NEW YORK — Using a massively parallel reporter assay (MPRA) and other techniques, researchers have functionally validated thousands of schizophrenia risk variants from previous genome-wide association studies (GWAS), finding more than 400 with allelic regulatory effects.
As reported in Cell Genomics on Thursday, a team led by researchers from the University of North Carolina at Chapel Hill used MRPA on 5,173 fine-mapped schizophrenia GWAS variants in primary human neural progenitor cells to determine their function.
While previous GWAS have identified hundreds of risk loci, the authors wrote, their function has been largely unknown as many reside in noncoding DNA regions and because each locus comprises many different variants.
For their study, the researchers built an adeno-associated virus-based MPRA vector (AAV-MPRA) comprising a 150 bp target sequence with the variant in the center, a minimal promoter, green fluorescent protein, and a 20 bp unique barcode.
Next, they generated an AAV-MPRA library from a computationally predicted set of schizophrenia risk variants, including 5,173 variants in their final design that covered 143 GWAS loci.
Subsequently, they packaged the schizophrenia MPRA library into the AAV, administered it to human neural progenitor cells, and quantified the expression of green fluorescent protein using RNA sequencing two weeks later.
The reason behind using human neural progenitors was that schizophrenia genetic risk factors are enriched in regulatory elements of the developing cortex, and these cells model human neural development, the authors noted.
The experiments identified 439 MPRA-positive variants that showed allelic regulatory activity. Among them were only a few index variants at a given GWAS locus — those variants with the most significant GWAS association — the authors noted.
Highlighting the benefits of the MPRA, they said that the approach refined the number of regulatory variants and reduced the number of variants per locus. While, on average, 36.2 variants per locus were identified via computational fine-mapping approaches, MPRA trimmed those to 4.3 variants per locus.
Many of the MPRA-tested variants were located in intergenic and intronic regions, with only a few present in exons and promoters.

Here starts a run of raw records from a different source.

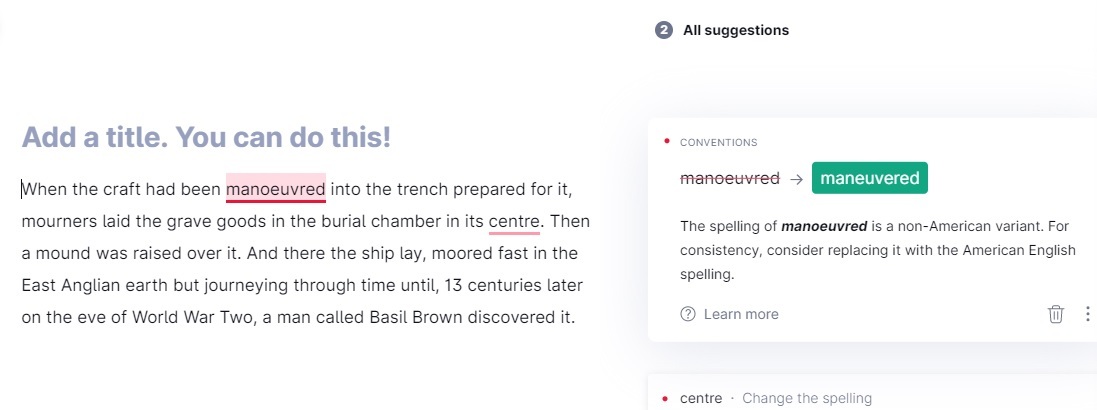Click the Add a title placeholder field

pyautogui.click(x=206, y=137)
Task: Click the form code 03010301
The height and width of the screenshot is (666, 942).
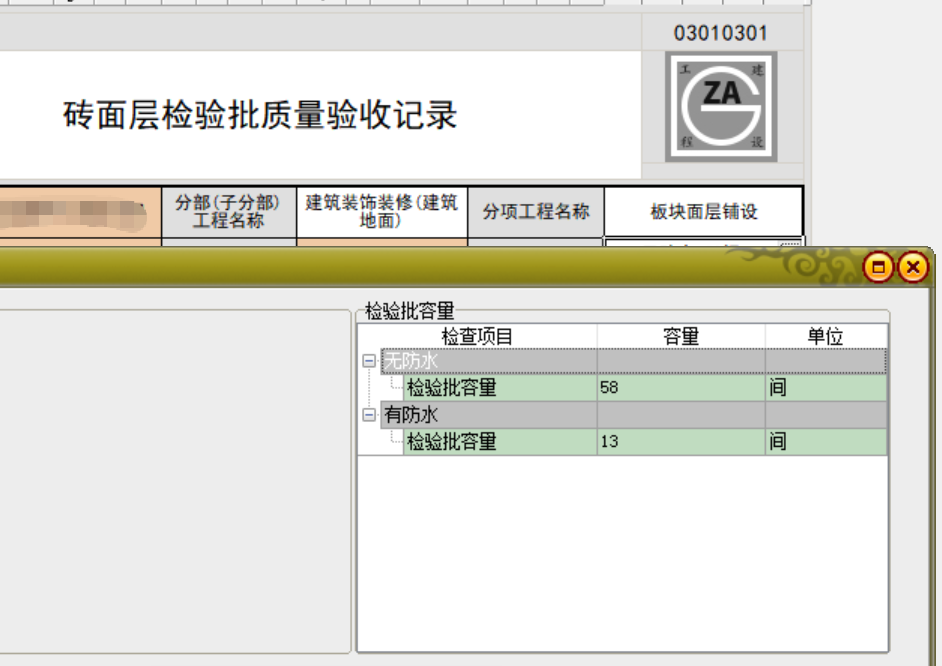Action: (720, 33)
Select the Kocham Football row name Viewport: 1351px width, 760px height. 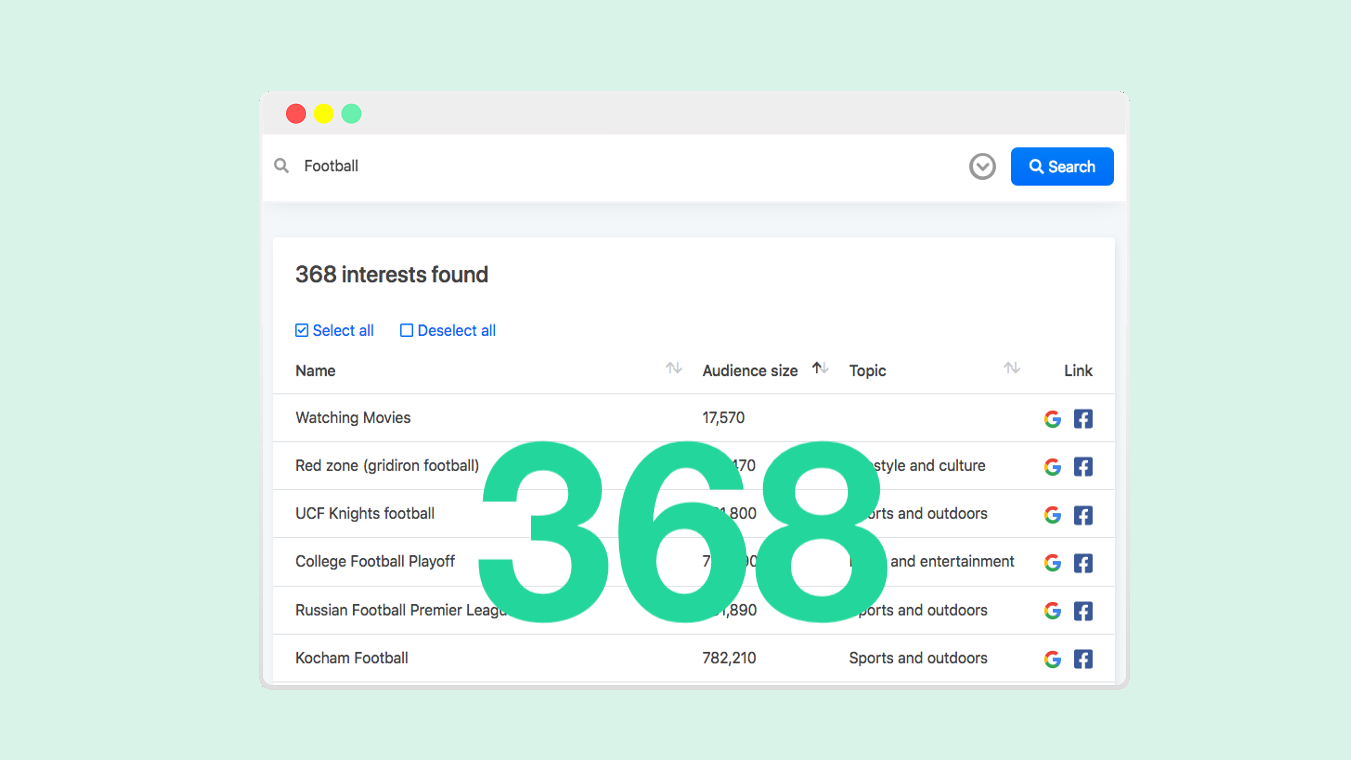(352, 658)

Further analysis of the variants revealed that many do not operate in the conventional way of promoting strong enhancer activity. In fact, 77 percent of the MPRA-positive variants were annotated by chromatin states, suggesting that they can exert their regulatory effects through various epigenetic mechanisms, the researchers explained.
Further, by combining their results with those from brain expression quantitative trait loci studies, they found that 64 percent of MPRA-positive variants did not overlap with eQTL variants. The characterization of GWAS variants via MPRA could therefore identify functional regulatory variants under selective pressure that eQTLs may be unable to detect, they wrote.
They also combined allelic activity, chromatin accessibility data, and chromatin contact frequency, using what they referred to as the accessibility-by-contact (ABC) model. Using this model, they could link variants to their putative gene targets and predict their expression. The findings also suggested that the ABC model was superior to an additive model in which allelic activity of variants is added to predict gene expression.
Overall, the findings shed light on the complex mechanisms underlying the molecular pathology of schizophrenia, the authors concluded.